### Data supplied
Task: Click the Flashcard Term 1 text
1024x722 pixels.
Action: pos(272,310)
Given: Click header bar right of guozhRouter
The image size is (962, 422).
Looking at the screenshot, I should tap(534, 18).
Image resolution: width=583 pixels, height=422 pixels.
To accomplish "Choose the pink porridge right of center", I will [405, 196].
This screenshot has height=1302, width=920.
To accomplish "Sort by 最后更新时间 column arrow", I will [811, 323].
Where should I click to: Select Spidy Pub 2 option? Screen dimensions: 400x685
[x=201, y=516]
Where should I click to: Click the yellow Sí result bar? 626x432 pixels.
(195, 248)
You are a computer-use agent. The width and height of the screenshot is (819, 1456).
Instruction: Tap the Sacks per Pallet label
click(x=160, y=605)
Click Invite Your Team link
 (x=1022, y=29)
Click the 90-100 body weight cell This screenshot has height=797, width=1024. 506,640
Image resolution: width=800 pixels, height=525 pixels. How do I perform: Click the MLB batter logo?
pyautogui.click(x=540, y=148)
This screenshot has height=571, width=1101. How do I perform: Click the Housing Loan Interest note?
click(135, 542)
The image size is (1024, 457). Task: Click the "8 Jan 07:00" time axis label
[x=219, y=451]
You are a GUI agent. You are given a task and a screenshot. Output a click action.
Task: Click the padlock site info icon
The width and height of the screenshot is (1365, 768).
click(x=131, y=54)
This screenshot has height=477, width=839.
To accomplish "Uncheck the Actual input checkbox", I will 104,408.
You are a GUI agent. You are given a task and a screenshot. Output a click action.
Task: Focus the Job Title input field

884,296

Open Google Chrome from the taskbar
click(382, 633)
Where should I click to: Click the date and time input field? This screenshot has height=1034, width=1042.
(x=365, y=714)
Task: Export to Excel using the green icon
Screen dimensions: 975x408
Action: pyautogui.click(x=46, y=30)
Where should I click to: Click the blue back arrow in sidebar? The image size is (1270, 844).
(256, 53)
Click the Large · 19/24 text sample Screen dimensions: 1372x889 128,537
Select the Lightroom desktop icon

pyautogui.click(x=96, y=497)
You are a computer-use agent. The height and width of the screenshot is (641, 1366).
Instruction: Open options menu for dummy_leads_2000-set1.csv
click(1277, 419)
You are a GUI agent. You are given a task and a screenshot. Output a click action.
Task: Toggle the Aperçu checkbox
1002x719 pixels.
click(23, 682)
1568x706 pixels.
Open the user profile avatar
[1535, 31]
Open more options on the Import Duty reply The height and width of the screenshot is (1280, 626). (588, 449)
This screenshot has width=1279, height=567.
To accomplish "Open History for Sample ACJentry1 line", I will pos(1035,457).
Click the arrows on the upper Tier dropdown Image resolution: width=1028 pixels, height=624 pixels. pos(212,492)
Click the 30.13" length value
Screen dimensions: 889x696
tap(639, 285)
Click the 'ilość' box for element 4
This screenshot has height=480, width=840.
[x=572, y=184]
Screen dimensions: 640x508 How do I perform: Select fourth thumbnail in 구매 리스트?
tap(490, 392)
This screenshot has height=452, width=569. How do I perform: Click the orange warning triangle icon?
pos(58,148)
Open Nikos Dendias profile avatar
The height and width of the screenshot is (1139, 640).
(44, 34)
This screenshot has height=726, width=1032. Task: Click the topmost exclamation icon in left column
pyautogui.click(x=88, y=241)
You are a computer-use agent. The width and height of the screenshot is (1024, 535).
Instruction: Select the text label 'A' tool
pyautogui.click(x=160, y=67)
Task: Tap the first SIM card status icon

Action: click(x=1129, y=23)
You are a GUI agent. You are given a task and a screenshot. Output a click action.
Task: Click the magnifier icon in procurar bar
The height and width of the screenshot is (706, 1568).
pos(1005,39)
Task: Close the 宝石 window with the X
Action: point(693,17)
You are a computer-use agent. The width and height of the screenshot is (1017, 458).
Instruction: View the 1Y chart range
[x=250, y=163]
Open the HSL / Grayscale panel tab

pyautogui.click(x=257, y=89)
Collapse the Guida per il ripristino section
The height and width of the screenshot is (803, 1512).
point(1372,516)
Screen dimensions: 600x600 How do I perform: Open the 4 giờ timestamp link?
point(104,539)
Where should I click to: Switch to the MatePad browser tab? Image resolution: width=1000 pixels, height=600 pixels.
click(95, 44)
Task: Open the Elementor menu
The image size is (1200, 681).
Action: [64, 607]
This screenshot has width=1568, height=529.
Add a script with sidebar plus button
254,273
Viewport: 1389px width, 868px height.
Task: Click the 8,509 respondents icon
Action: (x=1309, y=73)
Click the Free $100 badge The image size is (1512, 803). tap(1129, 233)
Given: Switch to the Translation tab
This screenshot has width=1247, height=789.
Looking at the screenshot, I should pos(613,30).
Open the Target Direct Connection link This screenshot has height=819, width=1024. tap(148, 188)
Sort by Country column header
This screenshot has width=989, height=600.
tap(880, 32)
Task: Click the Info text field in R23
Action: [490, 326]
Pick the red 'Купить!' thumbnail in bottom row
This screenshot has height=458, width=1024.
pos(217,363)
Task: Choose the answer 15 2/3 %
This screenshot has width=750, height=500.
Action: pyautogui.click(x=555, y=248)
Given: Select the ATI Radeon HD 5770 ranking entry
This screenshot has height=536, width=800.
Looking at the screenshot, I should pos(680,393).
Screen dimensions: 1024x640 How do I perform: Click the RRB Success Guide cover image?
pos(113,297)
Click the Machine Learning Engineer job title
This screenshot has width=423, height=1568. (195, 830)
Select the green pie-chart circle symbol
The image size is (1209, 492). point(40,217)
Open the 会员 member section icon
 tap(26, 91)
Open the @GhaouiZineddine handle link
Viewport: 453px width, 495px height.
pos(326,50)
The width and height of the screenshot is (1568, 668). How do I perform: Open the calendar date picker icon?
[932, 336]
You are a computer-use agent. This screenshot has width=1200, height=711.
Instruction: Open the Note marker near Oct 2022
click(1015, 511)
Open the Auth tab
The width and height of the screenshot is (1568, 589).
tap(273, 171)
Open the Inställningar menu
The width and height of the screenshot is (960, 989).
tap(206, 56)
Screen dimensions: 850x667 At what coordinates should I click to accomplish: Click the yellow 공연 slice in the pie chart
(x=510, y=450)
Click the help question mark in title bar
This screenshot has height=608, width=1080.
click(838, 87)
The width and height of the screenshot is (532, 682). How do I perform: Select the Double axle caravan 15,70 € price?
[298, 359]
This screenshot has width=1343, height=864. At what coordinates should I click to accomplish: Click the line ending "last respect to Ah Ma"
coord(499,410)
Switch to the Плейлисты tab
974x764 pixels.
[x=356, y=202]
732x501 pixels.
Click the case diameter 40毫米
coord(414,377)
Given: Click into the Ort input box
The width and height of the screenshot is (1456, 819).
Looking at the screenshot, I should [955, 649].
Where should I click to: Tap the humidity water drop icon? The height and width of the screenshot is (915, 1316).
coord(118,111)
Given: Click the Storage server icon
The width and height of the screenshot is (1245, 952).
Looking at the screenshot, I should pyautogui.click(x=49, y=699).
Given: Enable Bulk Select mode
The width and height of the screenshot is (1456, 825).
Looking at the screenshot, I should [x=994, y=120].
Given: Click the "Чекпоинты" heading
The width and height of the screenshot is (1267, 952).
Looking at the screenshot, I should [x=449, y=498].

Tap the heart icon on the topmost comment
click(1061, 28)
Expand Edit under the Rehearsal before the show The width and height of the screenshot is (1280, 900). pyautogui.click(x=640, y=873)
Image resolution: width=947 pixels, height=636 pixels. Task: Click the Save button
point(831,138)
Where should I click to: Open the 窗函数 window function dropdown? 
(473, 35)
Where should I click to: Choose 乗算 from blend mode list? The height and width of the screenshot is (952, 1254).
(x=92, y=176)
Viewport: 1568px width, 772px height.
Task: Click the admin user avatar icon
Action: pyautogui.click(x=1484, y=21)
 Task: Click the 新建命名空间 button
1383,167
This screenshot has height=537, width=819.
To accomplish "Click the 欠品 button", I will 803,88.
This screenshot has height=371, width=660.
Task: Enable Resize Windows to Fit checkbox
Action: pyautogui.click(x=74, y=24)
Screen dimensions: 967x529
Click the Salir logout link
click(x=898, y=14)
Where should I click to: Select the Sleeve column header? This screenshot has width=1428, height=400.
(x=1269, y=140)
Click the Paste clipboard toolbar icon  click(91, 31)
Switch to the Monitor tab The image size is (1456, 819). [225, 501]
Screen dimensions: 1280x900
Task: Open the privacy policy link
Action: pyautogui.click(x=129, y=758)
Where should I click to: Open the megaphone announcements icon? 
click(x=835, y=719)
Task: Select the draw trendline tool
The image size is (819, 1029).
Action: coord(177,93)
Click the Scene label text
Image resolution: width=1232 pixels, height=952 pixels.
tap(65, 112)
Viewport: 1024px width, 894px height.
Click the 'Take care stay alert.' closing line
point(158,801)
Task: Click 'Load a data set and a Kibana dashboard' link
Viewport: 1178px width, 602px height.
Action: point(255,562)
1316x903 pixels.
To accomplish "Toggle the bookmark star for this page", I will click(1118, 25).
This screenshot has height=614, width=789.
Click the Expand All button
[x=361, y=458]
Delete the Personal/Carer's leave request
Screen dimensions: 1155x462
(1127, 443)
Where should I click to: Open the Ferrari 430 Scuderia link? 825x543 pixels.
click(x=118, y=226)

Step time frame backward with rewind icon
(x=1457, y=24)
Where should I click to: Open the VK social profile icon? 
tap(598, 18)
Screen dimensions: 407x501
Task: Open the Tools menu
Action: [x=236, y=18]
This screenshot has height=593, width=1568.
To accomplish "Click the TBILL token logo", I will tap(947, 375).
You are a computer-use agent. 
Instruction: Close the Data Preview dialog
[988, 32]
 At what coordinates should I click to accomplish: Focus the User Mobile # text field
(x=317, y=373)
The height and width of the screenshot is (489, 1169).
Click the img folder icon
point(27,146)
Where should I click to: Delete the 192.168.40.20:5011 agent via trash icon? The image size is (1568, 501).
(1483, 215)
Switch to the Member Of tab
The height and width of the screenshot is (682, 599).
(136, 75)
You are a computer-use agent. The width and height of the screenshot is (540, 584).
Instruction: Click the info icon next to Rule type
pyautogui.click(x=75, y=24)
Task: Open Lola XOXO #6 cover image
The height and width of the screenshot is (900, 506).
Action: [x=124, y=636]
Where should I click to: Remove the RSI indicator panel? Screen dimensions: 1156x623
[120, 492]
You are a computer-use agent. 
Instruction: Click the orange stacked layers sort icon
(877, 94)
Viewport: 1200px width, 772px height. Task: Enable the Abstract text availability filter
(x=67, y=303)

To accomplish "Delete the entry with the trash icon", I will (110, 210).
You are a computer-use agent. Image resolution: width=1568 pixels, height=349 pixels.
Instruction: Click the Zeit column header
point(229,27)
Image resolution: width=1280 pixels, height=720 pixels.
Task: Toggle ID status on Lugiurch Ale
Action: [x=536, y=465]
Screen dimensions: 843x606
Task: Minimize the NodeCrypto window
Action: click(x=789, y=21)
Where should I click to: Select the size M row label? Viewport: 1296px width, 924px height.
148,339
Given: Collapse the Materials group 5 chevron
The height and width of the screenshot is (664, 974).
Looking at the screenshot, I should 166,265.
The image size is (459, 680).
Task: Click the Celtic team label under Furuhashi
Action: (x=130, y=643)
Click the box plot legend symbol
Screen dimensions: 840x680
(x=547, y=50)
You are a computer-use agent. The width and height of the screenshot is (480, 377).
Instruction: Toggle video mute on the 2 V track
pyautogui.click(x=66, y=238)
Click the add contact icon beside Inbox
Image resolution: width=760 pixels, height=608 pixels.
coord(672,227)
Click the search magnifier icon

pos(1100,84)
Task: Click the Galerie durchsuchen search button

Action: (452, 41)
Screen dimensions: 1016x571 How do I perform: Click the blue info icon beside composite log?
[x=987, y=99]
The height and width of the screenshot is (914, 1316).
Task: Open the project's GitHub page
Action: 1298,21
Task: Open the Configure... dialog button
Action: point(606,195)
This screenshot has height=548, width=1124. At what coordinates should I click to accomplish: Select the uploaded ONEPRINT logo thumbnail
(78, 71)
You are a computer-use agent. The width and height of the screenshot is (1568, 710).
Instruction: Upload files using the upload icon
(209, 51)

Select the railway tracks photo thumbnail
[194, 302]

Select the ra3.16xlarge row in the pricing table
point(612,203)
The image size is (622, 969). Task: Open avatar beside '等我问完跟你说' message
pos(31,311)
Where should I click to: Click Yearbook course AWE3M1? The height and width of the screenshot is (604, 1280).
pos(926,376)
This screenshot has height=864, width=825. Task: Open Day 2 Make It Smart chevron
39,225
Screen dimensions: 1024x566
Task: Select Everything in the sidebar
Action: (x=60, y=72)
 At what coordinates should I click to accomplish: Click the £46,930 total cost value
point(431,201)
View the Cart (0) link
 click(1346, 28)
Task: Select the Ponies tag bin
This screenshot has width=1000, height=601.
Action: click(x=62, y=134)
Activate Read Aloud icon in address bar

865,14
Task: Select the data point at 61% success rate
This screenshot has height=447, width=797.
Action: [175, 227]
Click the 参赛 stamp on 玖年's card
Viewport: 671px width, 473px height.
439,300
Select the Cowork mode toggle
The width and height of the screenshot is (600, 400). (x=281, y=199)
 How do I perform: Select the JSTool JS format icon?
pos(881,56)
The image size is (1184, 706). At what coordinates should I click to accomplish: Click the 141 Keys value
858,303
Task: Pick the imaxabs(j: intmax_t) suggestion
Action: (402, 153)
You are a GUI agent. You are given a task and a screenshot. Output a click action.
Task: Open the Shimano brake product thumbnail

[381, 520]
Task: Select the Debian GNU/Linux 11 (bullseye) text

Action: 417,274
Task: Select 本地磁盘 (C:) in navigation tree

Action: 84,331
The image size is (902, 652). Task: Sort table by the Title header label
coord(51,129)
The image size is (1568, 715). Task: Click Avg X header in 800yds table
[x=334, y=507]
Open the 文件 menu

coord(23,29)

### Task objective
Only lines with the string "right" belong in the answer; copy each of them from the listing.

### Result of the task
Given: Click header bar right of guozhRouter
To accomplish "Choose the pink porridge right of center", I will [405, 196].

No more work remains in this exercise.